Abbot Vascular is touting a first-of-its-kind, fully dissolving artery stent, but some physicians wonder whether it's an improvement over existing treatments.
The biodegradable stent approved Tuesday is absorbed by the body over roughly three years. Several physicians and experts interviewed don't see a significant benefit to the device, especially when research suggests that stents may be overused in treating patients with coronary artery disease anyway. One expert believes the innovation is just meant to spark interest in a stale market.
In a trial that found the device to be as safe and effective as its predecessor, the new device, Absorb, had a higher rate of complications than Abbott's metallic Xience stent, by 1.7 percentage points. But that isn't a statistically significant difference. Physicians noted that it likely isn't clinically significant either.
Dr. Roxana Mehran, an interventional cardiologist at Mount Sinai Health System in New York, said on Tuesday that the new device presents an option for patients who don't want to have a foreign body in their arteries forever. Mount Sinai participated in trials for the stent.
“Most patients would not like to have a foreign body in their arteries,” Mehran said, while noting that existing metallic stents are very effective. She said it'll be up to physicians to choose what's best for their patients.
From a clinical perspective, Abbott says the device will allow the artery to pulse and flex naturally, reduce the risk of future blockages that occur with metallic stents, and make it easier for patients to undergo future procedures.
The fact that a dissolving stent can keep the artery healthy but clear for future bypass or surgery is a significant benefit, Mehran said. But several clinicians said this advantage is limited to rare cases for patients with multiple stents, and most of those procedures take place in a lower section of the artery.
Several experts wondered why a patient would want or need an absorbable stent. They don't believe absorption offers any significant clinical benefit, and think the stent is the result of patient demand that isn't based on science.
“I think it's a marketing scam to increase sales in a stale stent market,” said Dr. David Brown, a general cardiologist at Barnes-Jewish Hospital in St. Louis and a professor at the Washington University School of Medicine. He's a former interventional cardiologist.
An Abbott spokesman said the device will be priced at a “modest premium” to its current stent offering. The company wouldn't disclose specific pricing or sales forecasts for competitive reasoning, but said the device will be coded similarly to existing drug-eluting stents.
Studies show risks to having leads and metals in artery walls, Brown acknowledged, but his own research shows that some patients may not need a stent at all.
In 2012, Brown co-authored a study published in the Archives of Internal Medicine that analyzed clinical trials of stents. He and his colleague found no evidence that using stent implantation as an initial treatment in stable coronary artery disease patients offered any improvement over medical therapy in preventing death, nonfatal heart attacks, chest pain known as angina, or unplanned revascularization procedures, like bypass and angioplasty. Even if a patient receives a stent, they still require medical therapy.
In the Abbott trial, about 70% of patients who received the new, dissolving Absorb stent presented with stable coronary artery disease, the population for which Brown's study found that trying medical therapy first might be equally as beneficial and obviously less risky.
The procedure, known as percutaneous coronary intervention, is expensive, costing Medicare an average of over $15,000 per procedure. Private payers pay an even higher rate, and this is in addition to necessary medical therapy. Across payers, it's estimated that $7.5 billion is spent each year on these procedures.

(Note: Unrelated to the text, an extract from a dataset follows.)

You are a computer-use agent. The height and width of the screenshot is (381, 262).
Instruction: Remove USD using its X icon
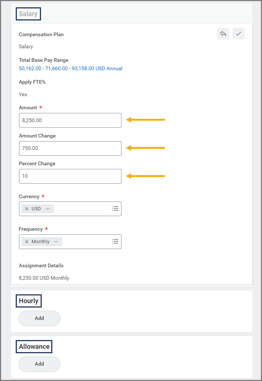coord(26,209)
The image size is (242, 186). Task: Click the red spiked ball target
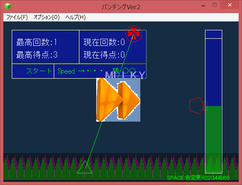[x=134, y=34]
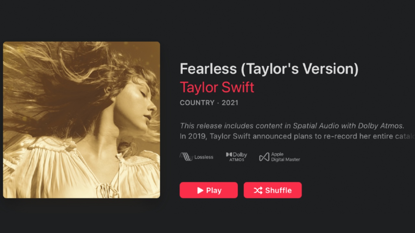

An analysis published Tuesday by researchers at Newark, Del.-based Christiana Care Health System argues that, from a value perspective, "until such definitive scientific evidence becomes widely available, patients, clinicians, payers and health policy makers would be best served by adhering to the present body of evidence” and looking to medical therapy first.

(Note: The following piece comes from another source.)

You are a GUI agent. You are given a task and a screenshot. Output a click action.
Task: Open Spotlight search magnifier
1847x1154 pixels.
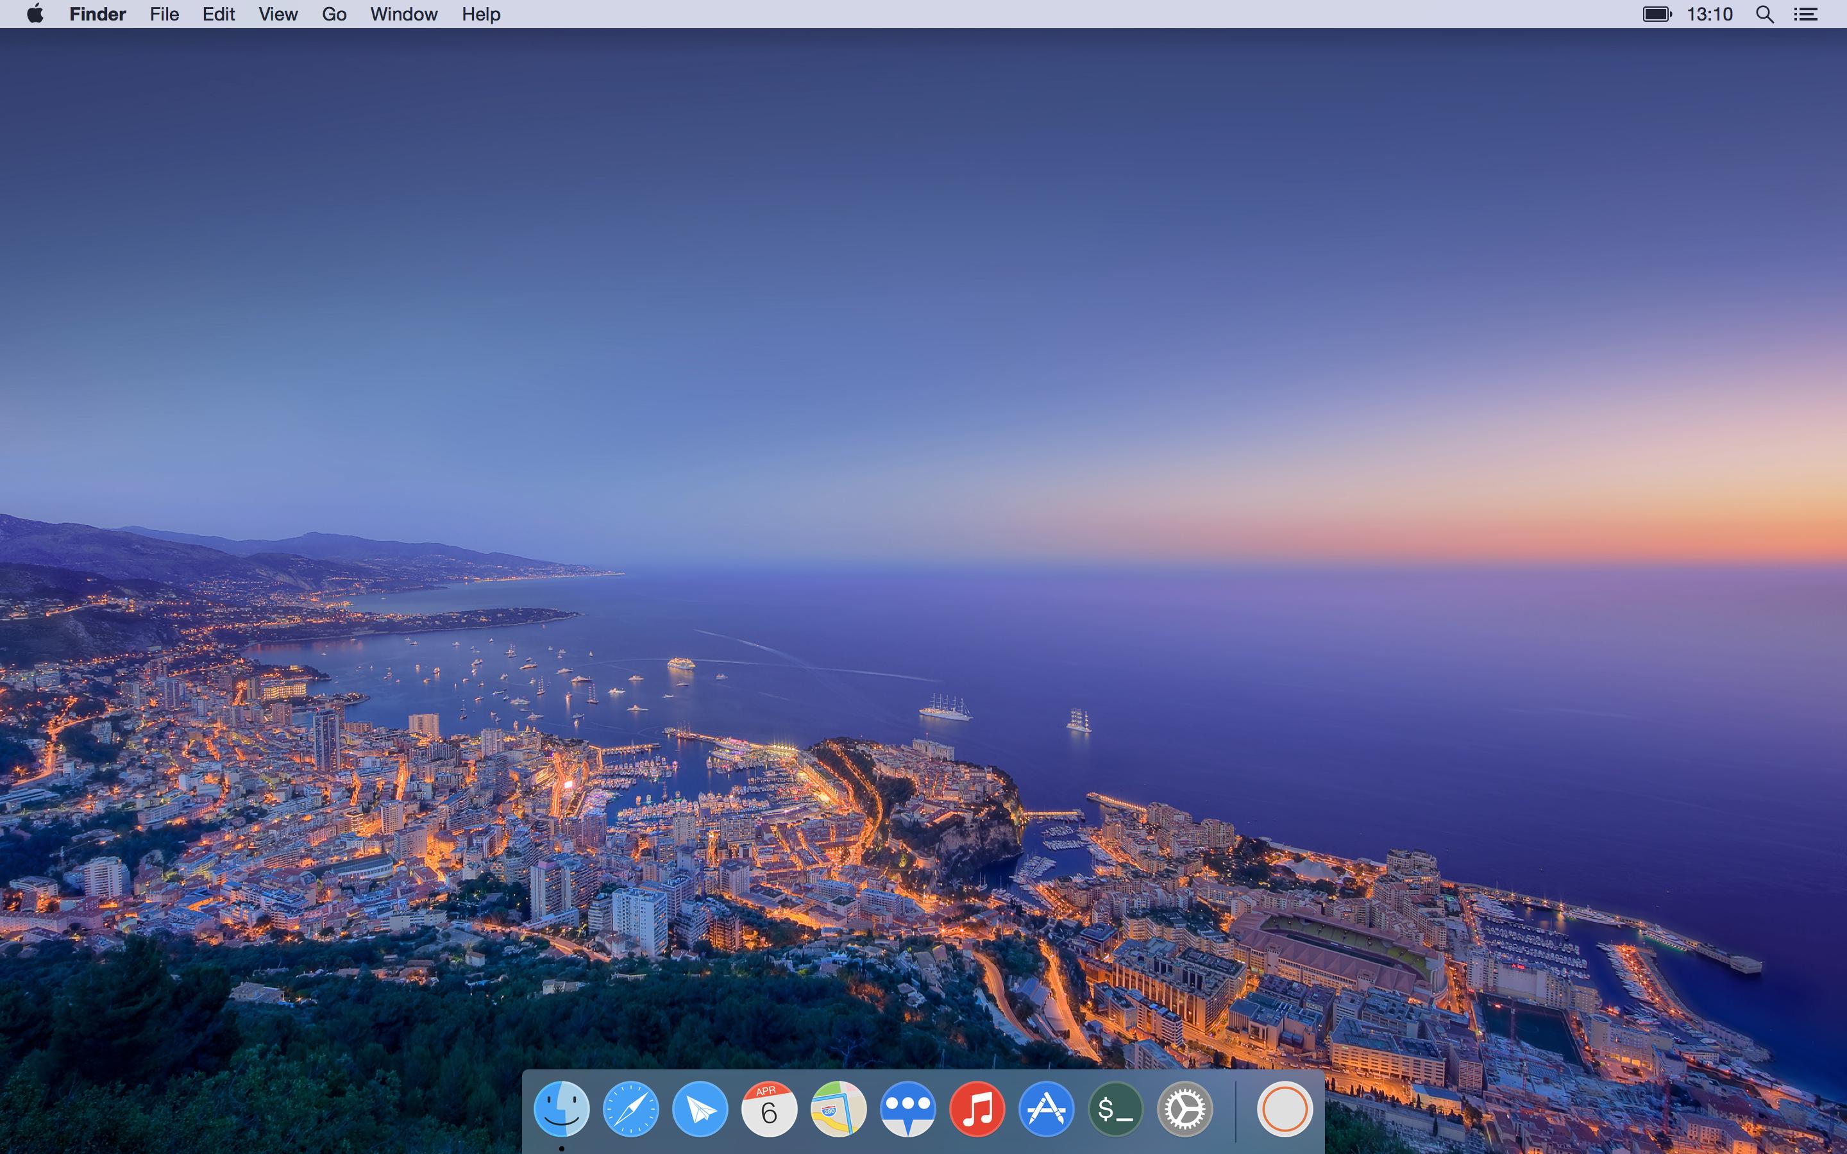[1764, 14]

But Brown said the question of whether a stent should be used isn't something most interventional cardiologists are thinking about.
“That conversation is not being had in the cath lab,” Brown said. “Once you're there, you're on the assembly line and you're going to get re-vascularized more times than not. The real question is not are these stents going to be put in inappropriately, but what percentage of the inappropriate stent market is going to be shifted to bioabsorbable, and that'll strictly depend on promotion.”
In the case of this new stent and further stent innovation, physicians and hospital supply chain executives need to look at each new innovation critically instead of rushing toward patient demand, said Dr. Neil Thomas, an attending cardiac surgeon at Northwestern Medicine Central Dupage Hospital in Winfield, Ill. Although stents may have been shown to be overused or inappropriately used by some physicians, they still have a role in cardiovascular care.
"What these large trials have taught us is that while the technology may be overused in stable patients, they are not useless,” Thomas said. “On the contrary, what it means is that we have to target the groups for whom we use stents more carefully.”